Sono approcci molto differenti anche se, ovviamente, alla base c’è sempre il comune denominatore della passione per il raccontare una storia o un intreccio di storie. Nella scrittura breve, come dicevi, è tutto condensato, bisogna aprire e chiudere la storia in poche pagine. Qui, più di tutto, conta l’dea che deve essere chiara e diretta. Ho seguito per anni il corso di scrittura creativa di Raul Montanari e ho avuto l’occasione di esercitarmi in oltre una trentina di racconti, con stili e linguaggi assai differenti ma sempre con il vincolo delle cinque cartelle di lunghezza. Questa costrizione è stata una palestra indispensabile perché ti aiuta a sottrarre, a eliminare il superfluo, a concentrarti su un obiettivo preciso. Poi, quando fai il salto nel romanzo, nel racconto lungo, tutto cambia. Mantenere l’equilibrio è molto più complesso, le leve da gestire sono molte di più e articolate, occorre mantenere viva l’attenzione del lettore, approfondire i personaggi, descrivere i luoghi. Il processo creativo è meno istintivo e più razionale, organizzato, perché sennò si corre il rischio di perdersi tra le righe.
Stefano Albè sei autore televisivo e appassionato di cinema: quale dei due mezzi vedresti più adatto per una trasposizione filmica di “Terra”?
Senza ombra di dubbio il cinema, da lì vengo e lì vorrei tornare, con questa o con un’altra storia. Come detto prima, il romanzo Terra è nato cinematograficamente, è pensato e strutturato come una sceneggiatura, i capitoli sono scene e c’è dovizia di elementi descrittivi e di una ambientazione molto chiara e reale. Anzi, faccio proprio un appello a registi e produttori di leggere il libro e di lasciarsi ispirare perché Terra è nato per andare sul grande schermo.

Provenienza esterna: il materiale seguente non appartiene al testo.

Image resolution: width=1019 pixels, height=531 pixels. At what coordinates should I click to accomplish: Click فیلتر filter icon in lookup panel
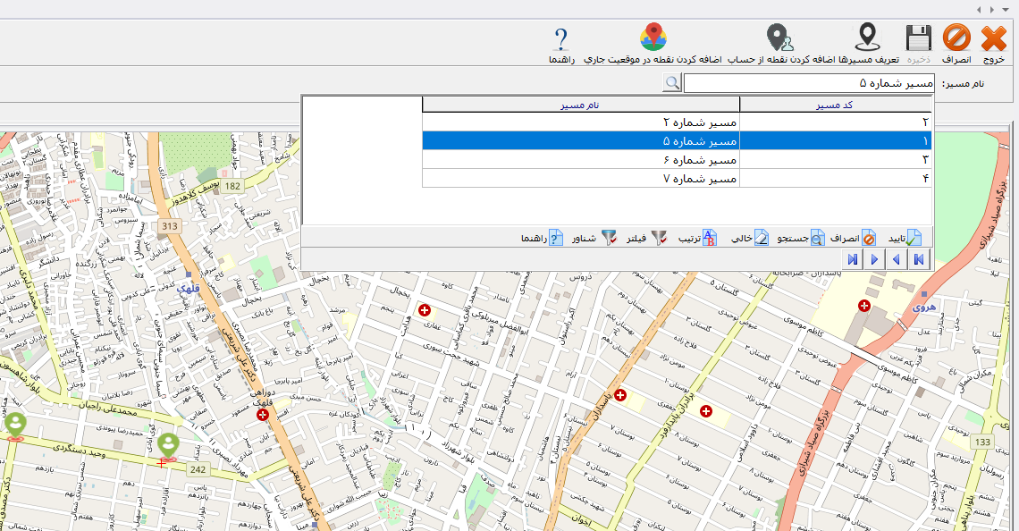(648, 238)
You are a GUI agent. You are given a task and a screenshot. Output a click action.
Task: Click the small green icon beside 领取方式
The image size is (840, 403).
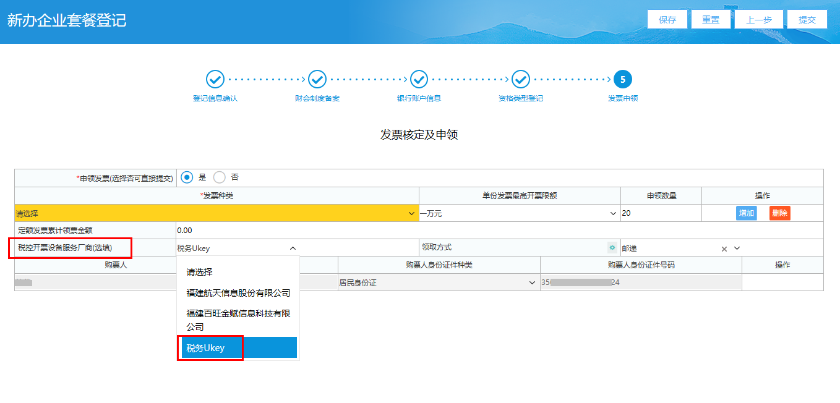tap(612, 248)
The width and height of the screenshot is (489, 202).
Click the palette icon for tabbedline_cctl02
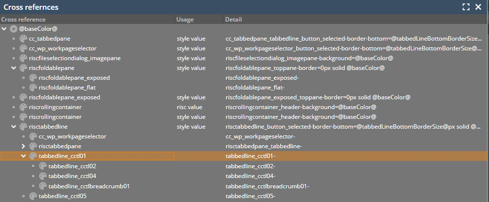point(43,166)
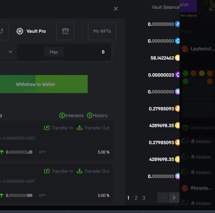Go to page 2 of vault balances

tap(136, 198)
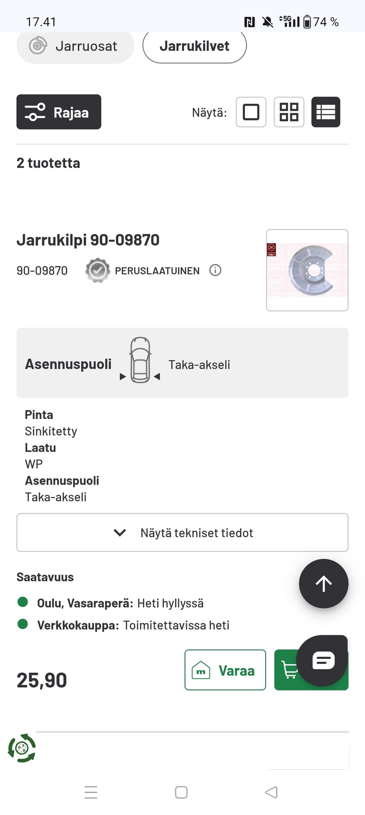Add product to cart via cart icon
The width and height of the screenshot is (365, 815).
point(288,670)
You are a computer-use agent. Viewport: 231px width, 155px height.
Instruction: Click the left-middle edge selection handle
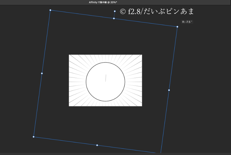tap(42, 73)
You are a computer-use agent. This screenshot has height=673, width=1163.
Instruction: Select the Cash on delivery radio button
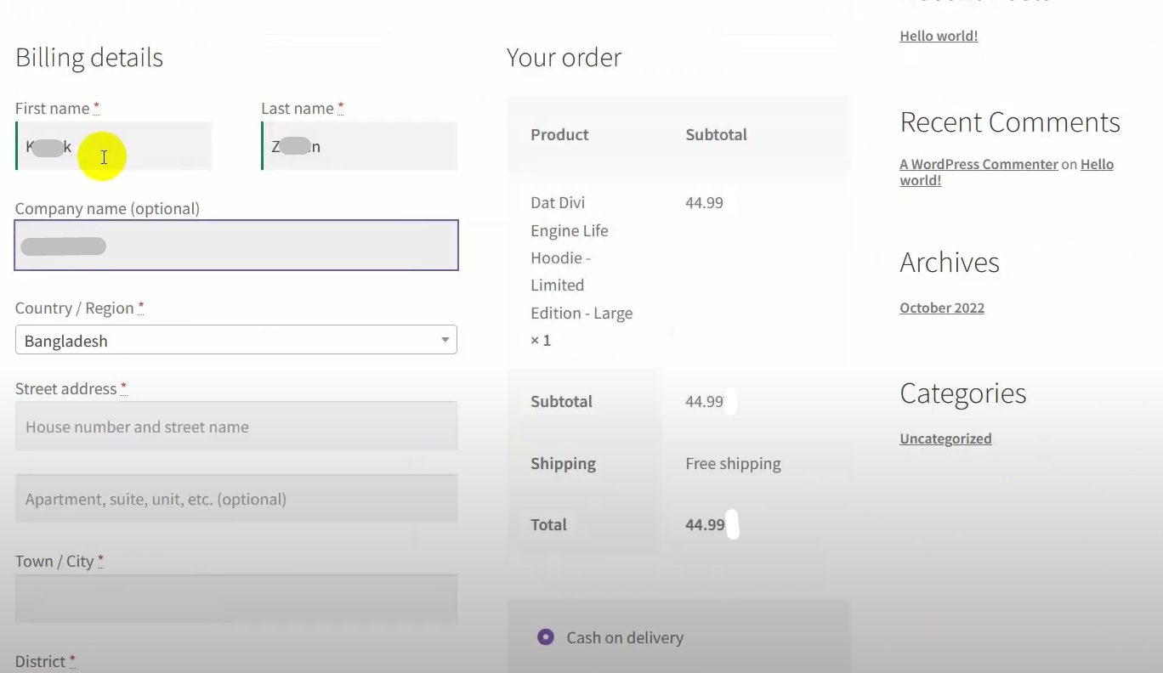tap(546, 637)
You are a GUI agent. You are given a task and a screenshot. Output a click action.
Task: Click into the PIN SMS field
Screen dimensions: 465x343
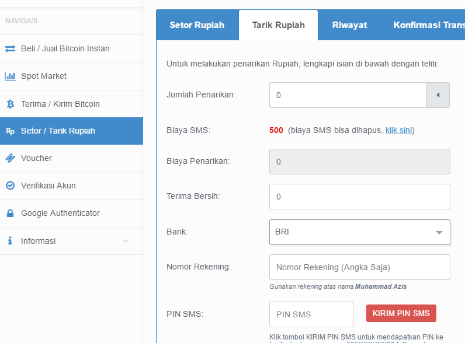point(311,314)
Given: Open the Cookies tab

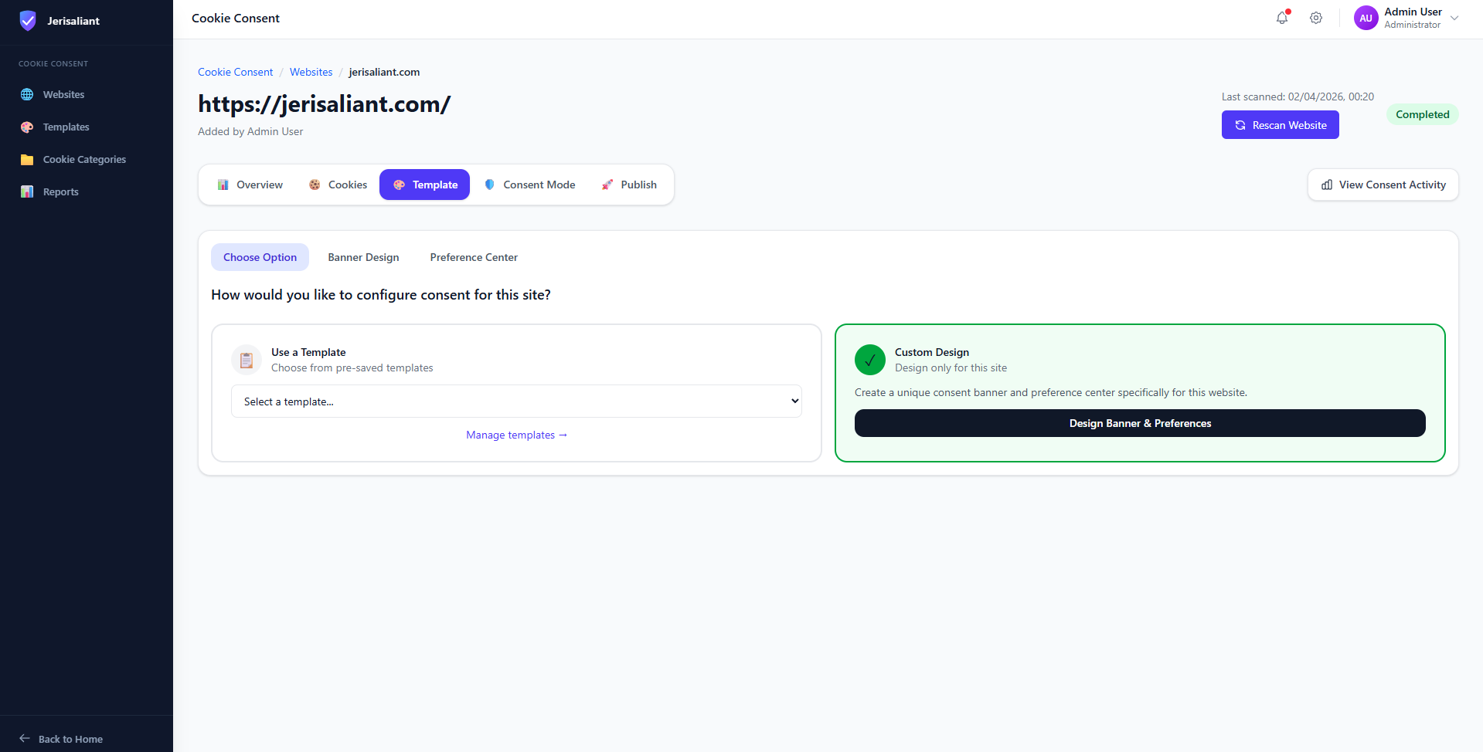Looking at the screenshot, I should click(338, 185).
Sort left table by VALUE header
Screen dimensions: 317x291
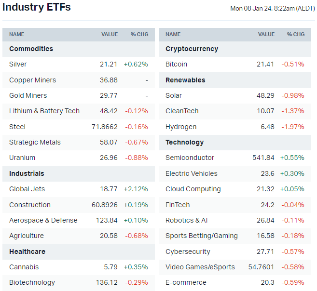coord(110,34)
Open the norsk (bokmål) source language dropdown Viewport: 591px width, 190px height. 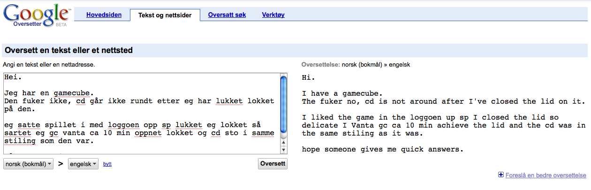coord(28,164)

In chiusura Stefano Albè, come definiresti la televisione e la comunicazione in generale oggi e in quale nuovo progetto vorresti cimentarti?
Ho abbandonato la TV generalista da alcuni anni, quindi sono poco aggiornato. Ma ho divorato e continuo a divorare decine di serie TV che ormai sono il nuovo linguaggio del piccolo schermo. A volte anche abusato perché racconti che starebbero nei tempi di un film di media durata diventano serie di dozzine di puntate, inutilmente dilatate. Per il resto, il mondo della comunicazione mi sembra pieno di stimoli da una parte ma molto confusionario dall’altra. Si è un po’ persa la poeticità nella comunicazione e contano solo i numeri, le apparenze. Forse è solo una questione anagrafica ma l’emozione di una sala buia con il fascio di luce del proiettore, nel mio immaginario, vincerà sempre su qualsiasi social o TV. Nuovi progetti? Voglio continuare con la scrittura, sto lavorando a un paio di idee di romanzo, sono nella fase di analisi, ogni giorno ciascuna delle due storie si arricchisce di un personaggio, un’azione, un ambiente poi tirerò una riga e vedrò chi l’avrà spuntata, quale soggetto mi sembrerà più maturo per diventare romanzo.